Work task – Beginning at the line that contains "[wohnfee.ch] (205, 202)", reproduce the entries below exactly, ending with the line that contains "Vuelos a Tasiilaq (1250, 1062)". Omit each picture.

+ + + +

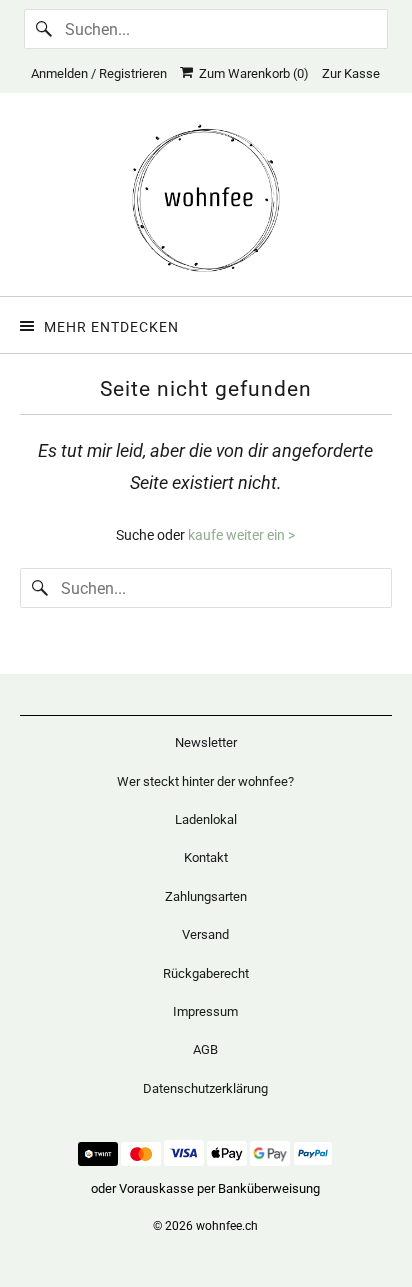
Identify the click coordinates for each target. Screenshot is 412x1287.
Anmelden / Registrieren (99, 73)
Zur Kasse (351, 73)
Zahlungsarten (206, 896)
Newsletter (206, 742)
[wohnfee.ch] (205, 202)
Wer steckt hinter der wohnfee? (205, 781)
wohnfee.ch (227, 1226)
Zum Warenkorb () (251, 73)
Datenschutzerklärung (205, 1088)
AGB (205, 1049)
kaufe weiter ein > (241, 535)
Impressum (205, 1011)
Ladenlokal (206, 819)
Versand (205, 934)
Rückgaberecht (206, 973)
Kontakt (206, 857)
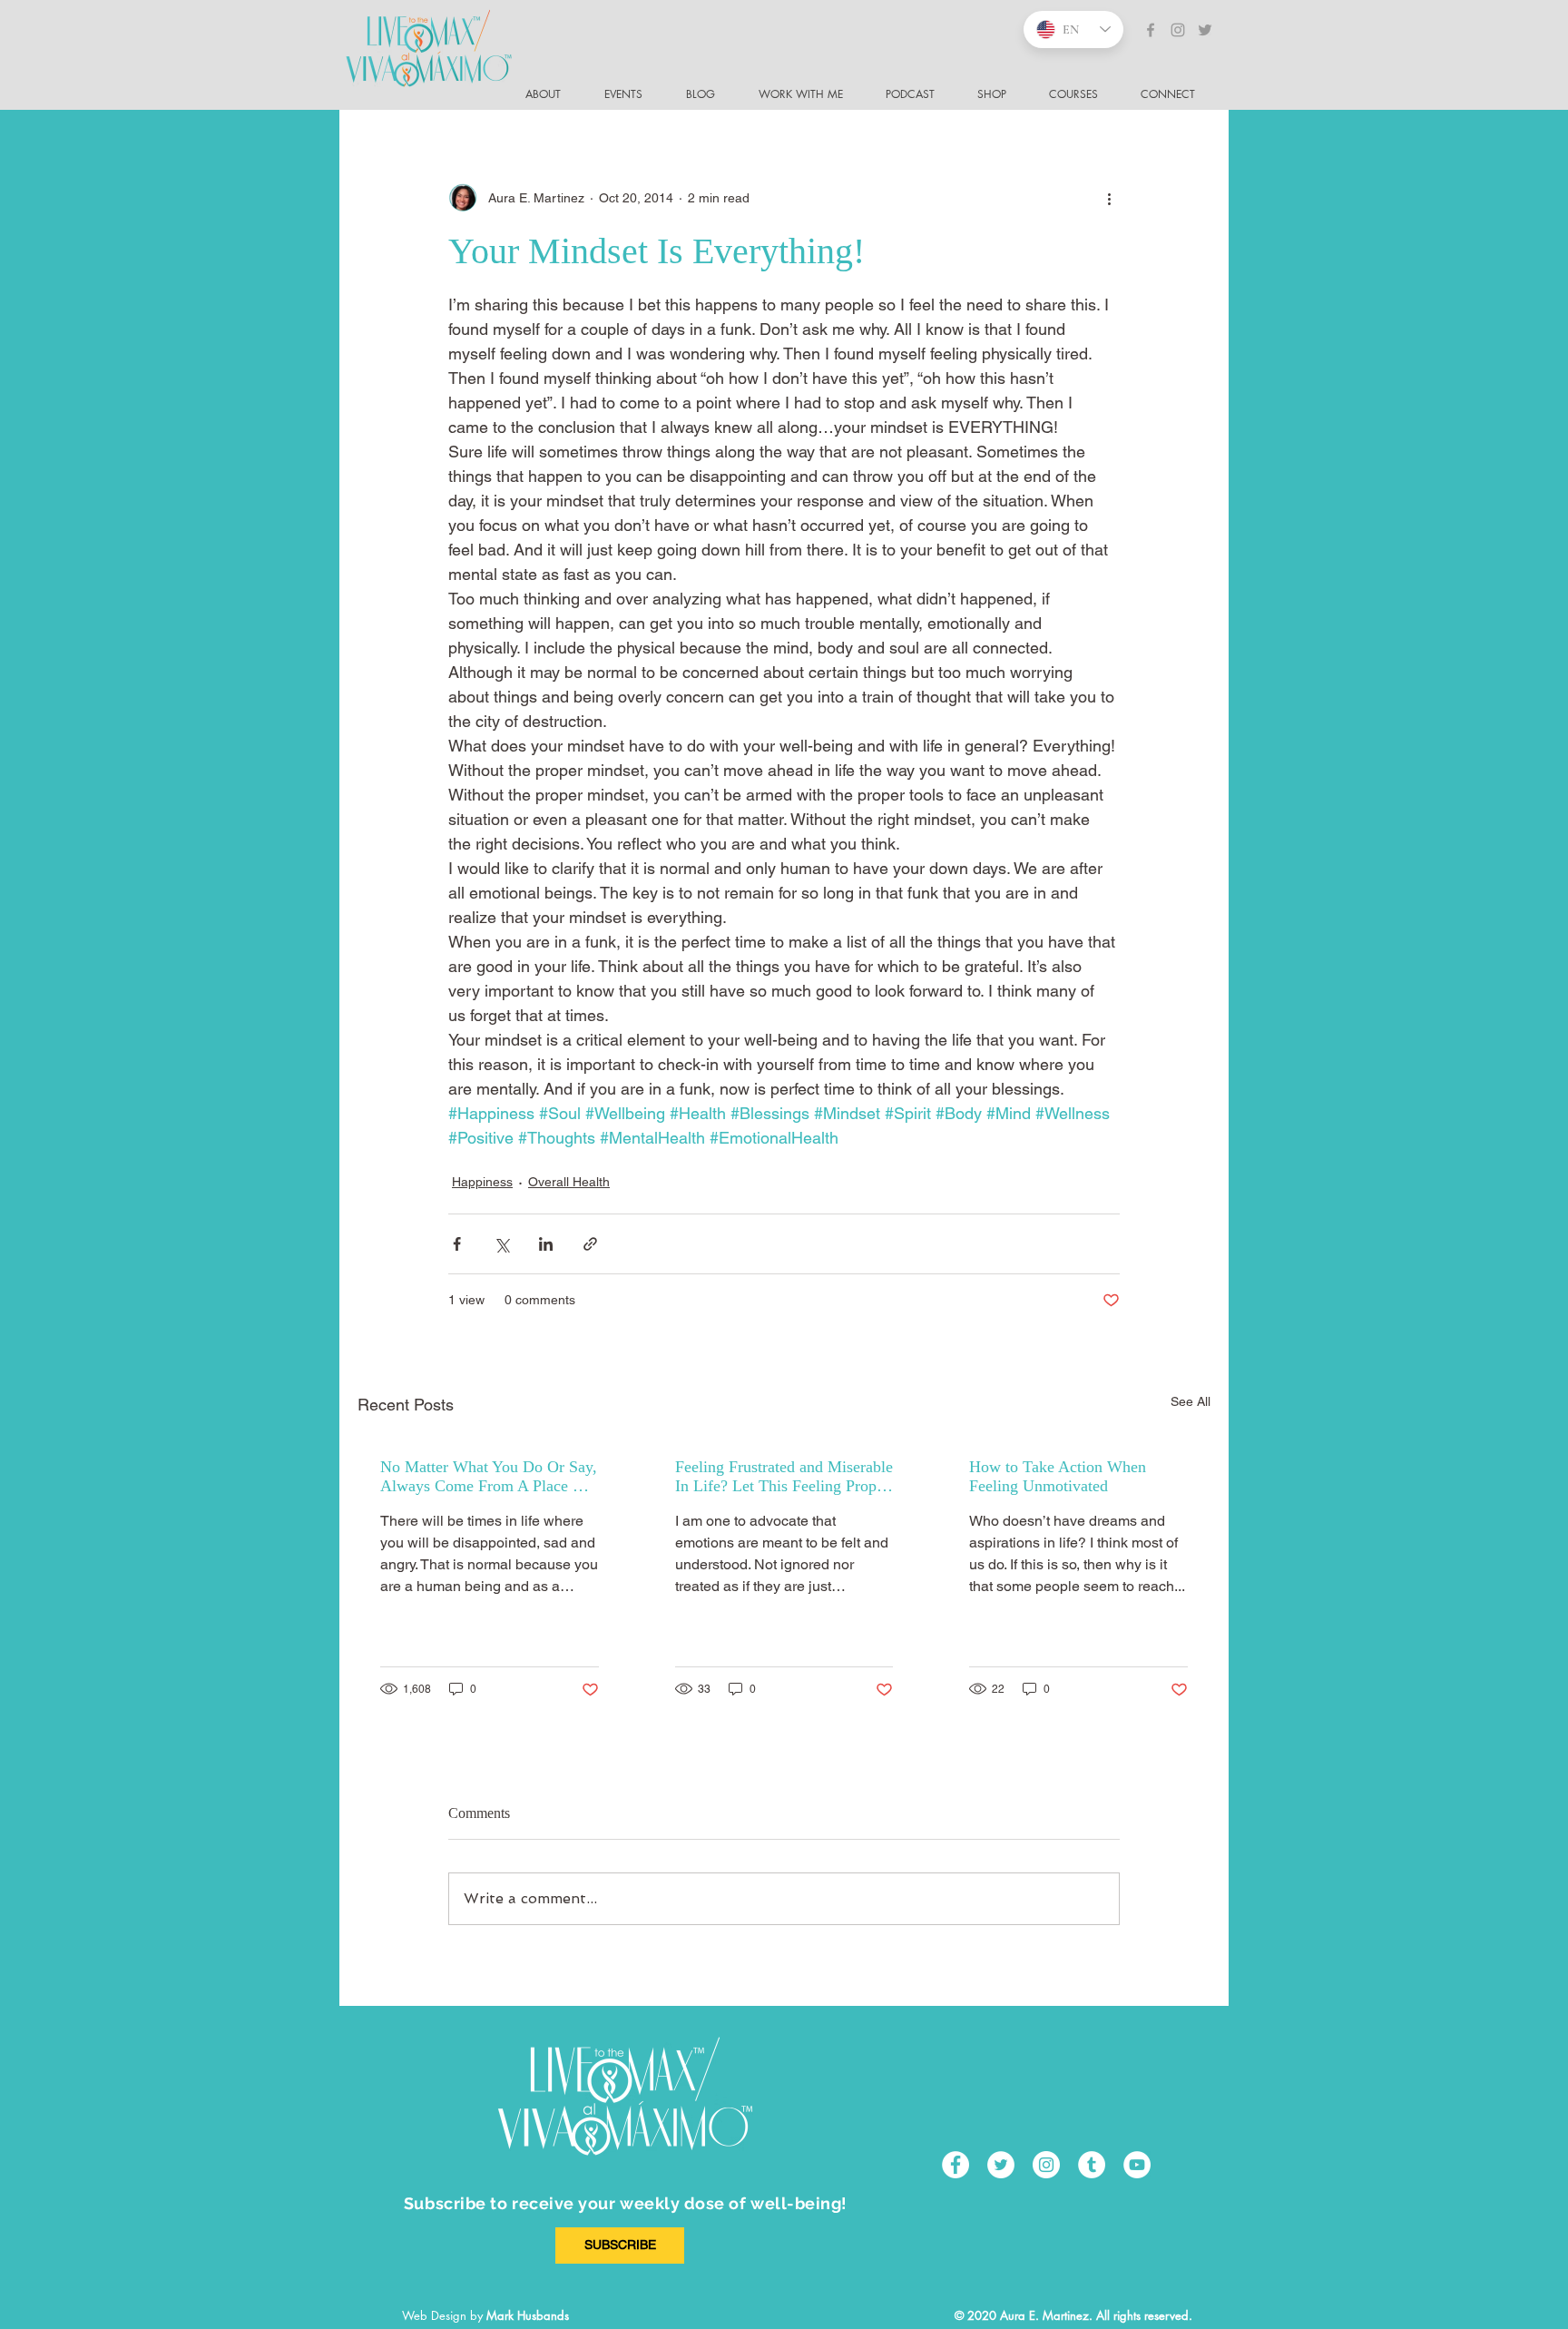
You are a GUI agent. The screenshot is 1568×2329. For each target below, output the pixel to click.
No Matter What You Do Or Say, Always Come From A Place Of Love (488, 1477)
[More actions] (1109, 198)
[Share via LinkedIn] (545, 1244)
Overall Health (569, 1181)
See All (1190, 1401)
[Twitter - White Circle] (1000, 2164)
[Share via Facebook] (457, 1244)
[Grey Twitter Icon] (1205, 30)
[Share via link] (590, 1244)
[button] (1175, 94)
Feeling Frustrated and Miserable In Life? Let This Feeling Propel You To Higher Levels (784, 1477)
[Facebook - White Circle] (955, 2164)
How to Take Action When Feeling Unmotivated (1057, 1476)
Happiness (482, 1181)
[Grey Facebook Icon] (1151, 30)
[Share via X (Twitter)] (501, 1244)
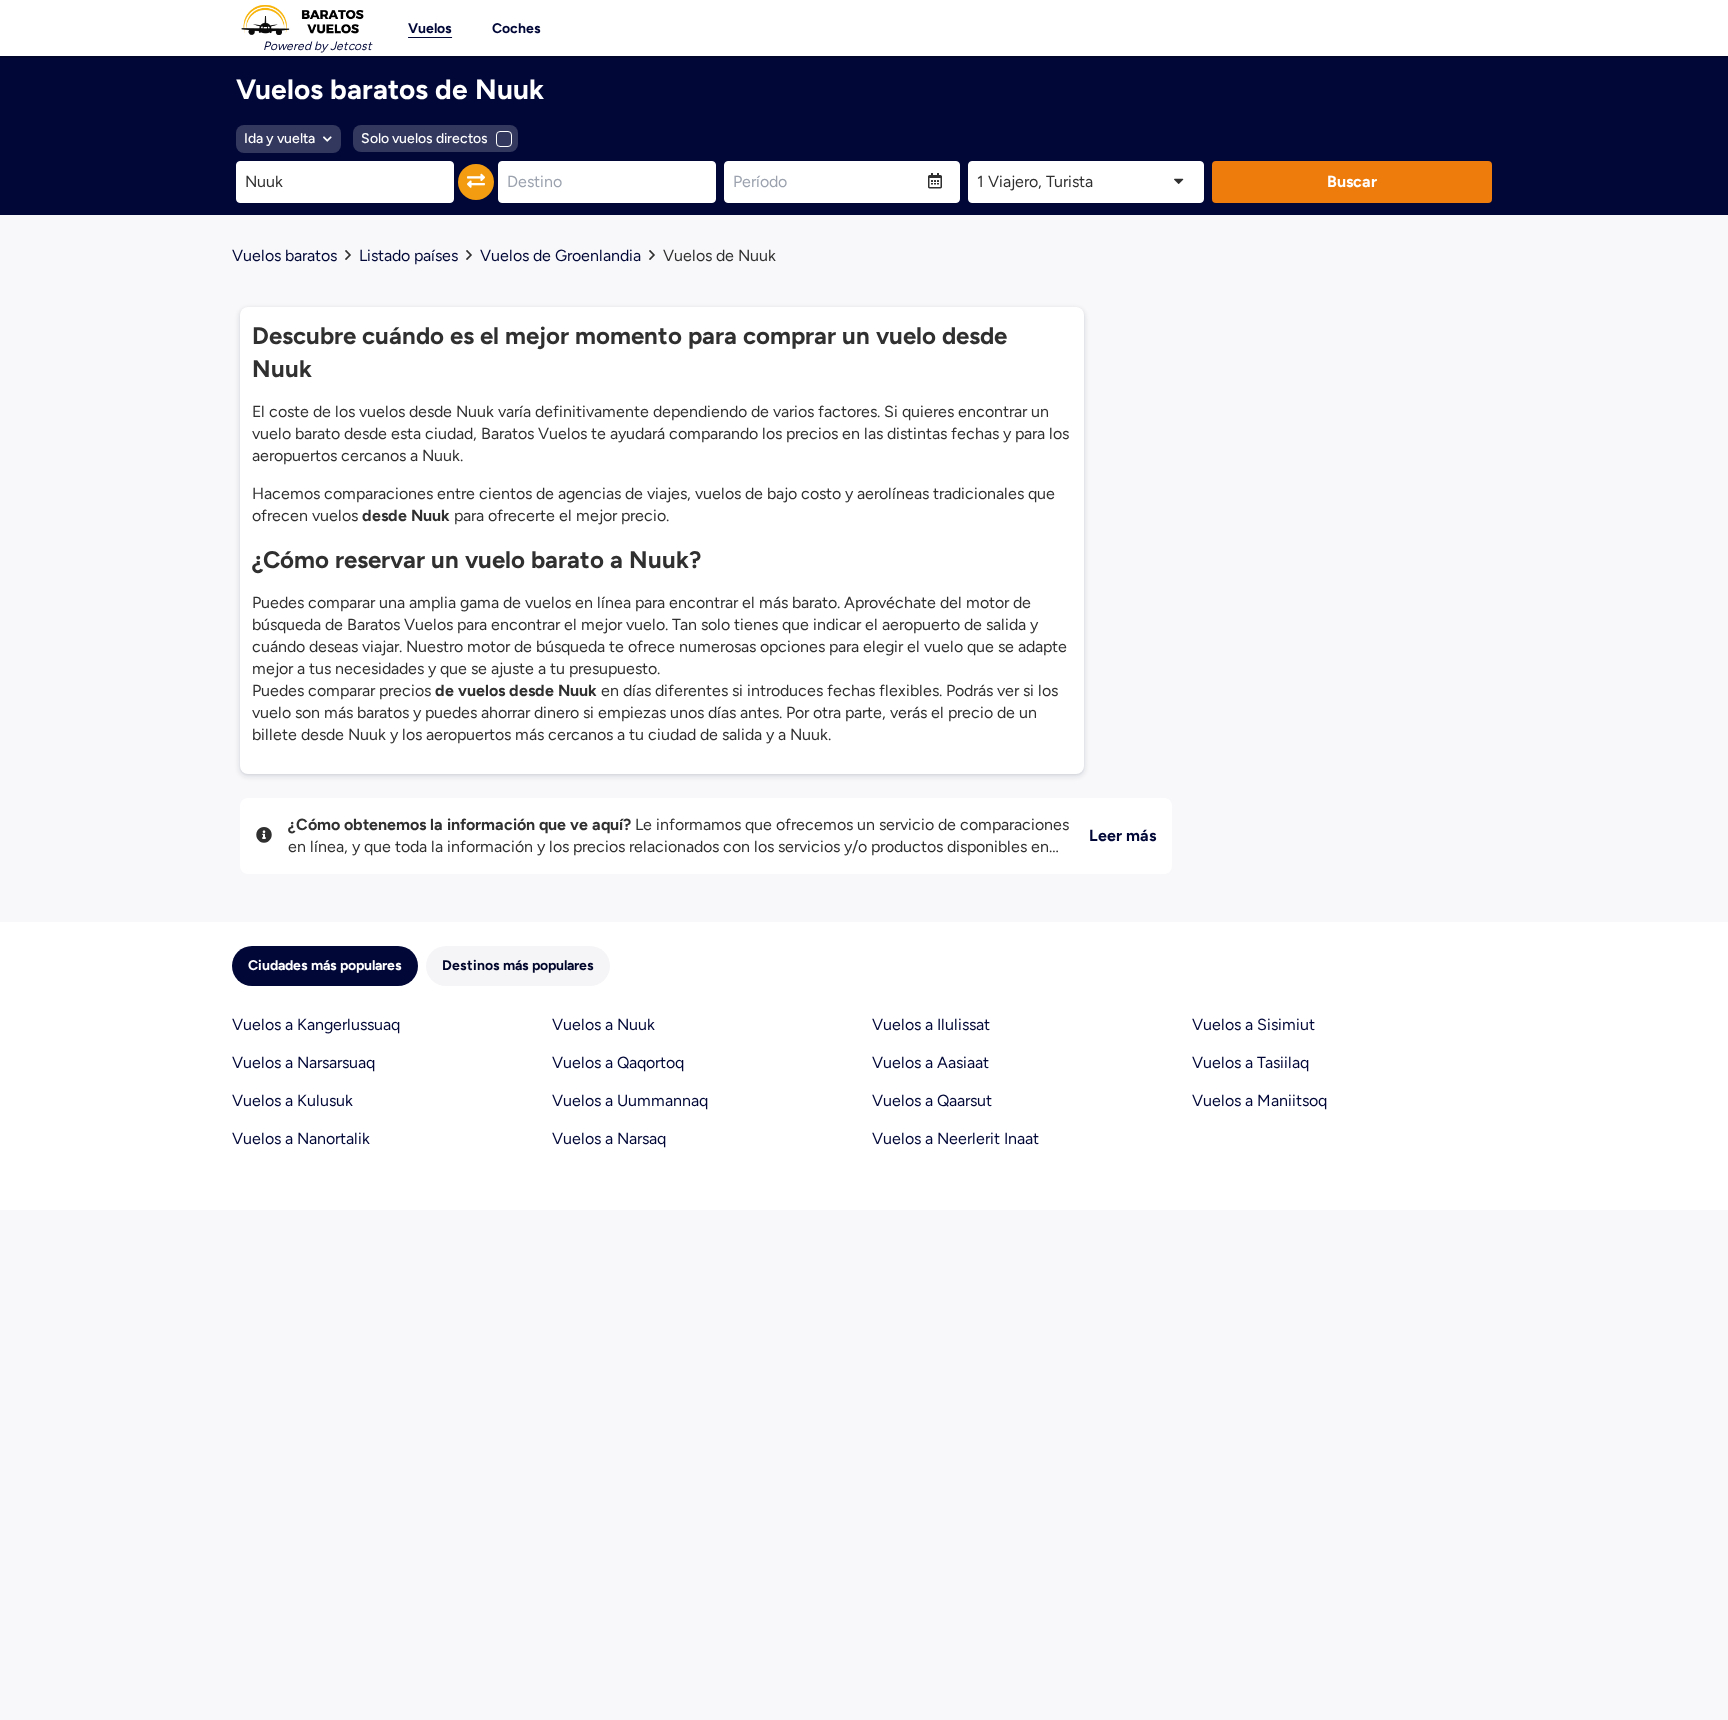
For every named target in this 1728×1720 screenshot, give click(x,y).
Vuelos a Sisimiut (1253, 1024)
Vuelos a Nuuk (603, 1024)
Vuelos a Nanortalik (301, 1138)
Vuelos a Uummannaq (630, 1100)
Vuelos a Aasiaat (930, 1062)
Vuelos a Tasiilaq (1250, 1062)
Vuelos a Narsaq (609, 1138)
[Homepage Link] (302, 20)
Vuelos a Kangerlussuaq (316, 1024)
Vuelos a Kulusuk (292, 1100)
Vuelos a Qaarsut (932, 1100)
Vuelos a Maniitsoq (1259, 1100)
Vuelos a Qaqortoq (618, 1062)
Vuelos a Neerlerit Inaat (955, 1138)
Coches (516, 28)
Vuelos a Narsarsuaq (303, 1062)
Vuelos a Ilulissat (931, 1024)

+ + + +

Answer to this task –
[wohnfee.ch] (205, 202)
Wer steckt hinter der wohnfee? (205, 781)
wohnfee.ch (227, 1226)
Zum Warenkorb () (251, 73)
Datenschutzerklärung (205, 1088)
AGB (205, 1049)
kaufe weiter ein > (241, 535)
Impressum (205, 1011)
Ladenlokal (206, 819)
Versand (205, 934)
Rückgaberecht (206, 973)
Kontakt (206, 857)
You are a GUI agent. The screenshot is 1568×2329. For each target below, output the pixel to click.
No Matter What You Do Or Say, Always Come From A Place Of Love (488, 1477)
[More actions] (1109, 198)
[Share via LinkedIn] (545, 1244)
Overall Health (569, 1181)
See All (1190, 1401)
[Twitter - White Circle] (1000, 2164)
[Share via Facebook] (457, 1244)
[Grey Twitter Icon] (1205, 30)
[Share via link] (590, 1244)
[button] (1175, 94)
Feeling Frustrated and Miserable In Life? Let This Feeling Propel You To Higher Levels (784, 1477)
[Facebook - White Circle] (955, 2164)
How to Take Action When Feeling Unmotivated (1057, 1476)
Happiness (482, 1181)
[Grey Facebook Icon] (1151, 30)
[Share via X (Twitter)] (501, 1244)
For every named target in this 1728×1720 screenshot, give click(x,y).
Vuelos a Sisimiut (1253, 1024)
Vuelos a Nuuk (603, 1024)
Vuelos a Nanortalik (301, 1138)
Vuelos a Uummannaq (630, 1100)
Vuelos a Aasiaat (930, 1062)
Vuelos a Tasiilaq (1250, 1062)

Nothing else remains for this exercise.